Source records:
┌────────

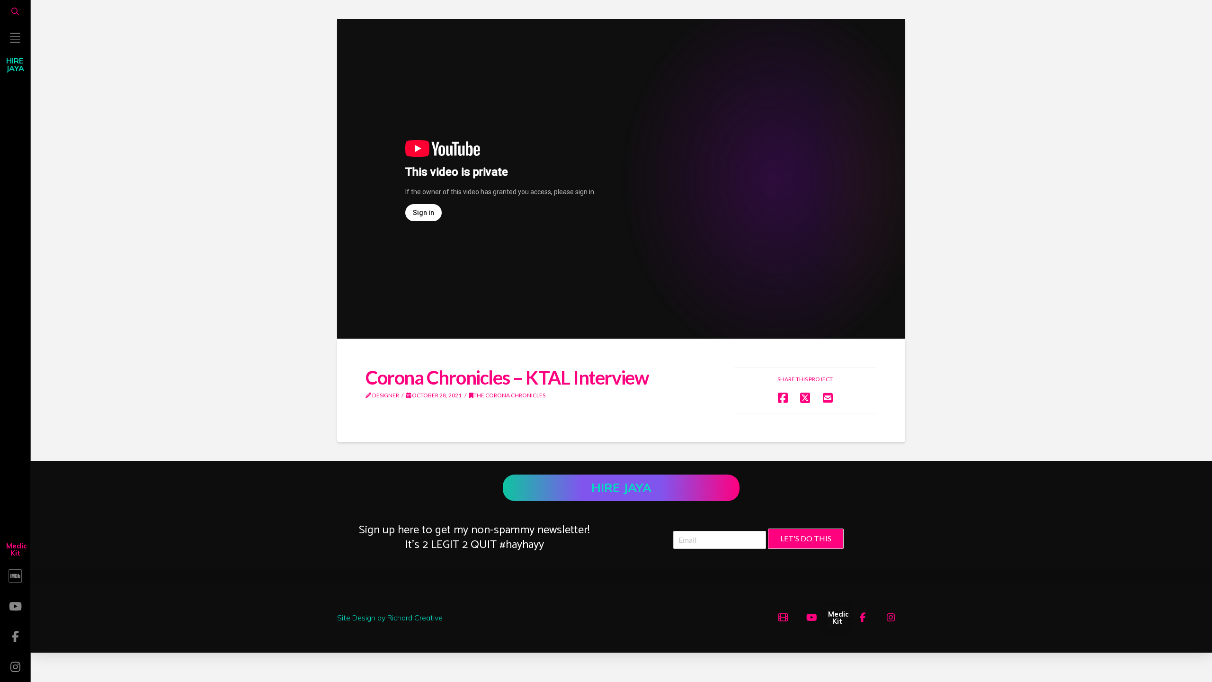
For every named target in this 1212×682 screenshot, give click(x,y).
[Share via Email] (827, 397)
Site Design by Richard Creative (390, 617)
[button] (15, 11)
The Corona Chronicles (509, 395)
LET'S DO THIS (805, 538)
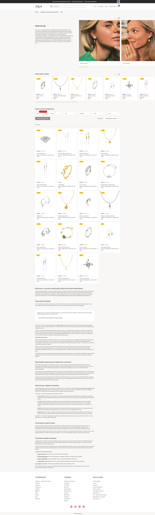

└────────

* **Aim**
Count how many lines in the rows above contain the word "screenshot", and give only that number.

* **Output for this task**
1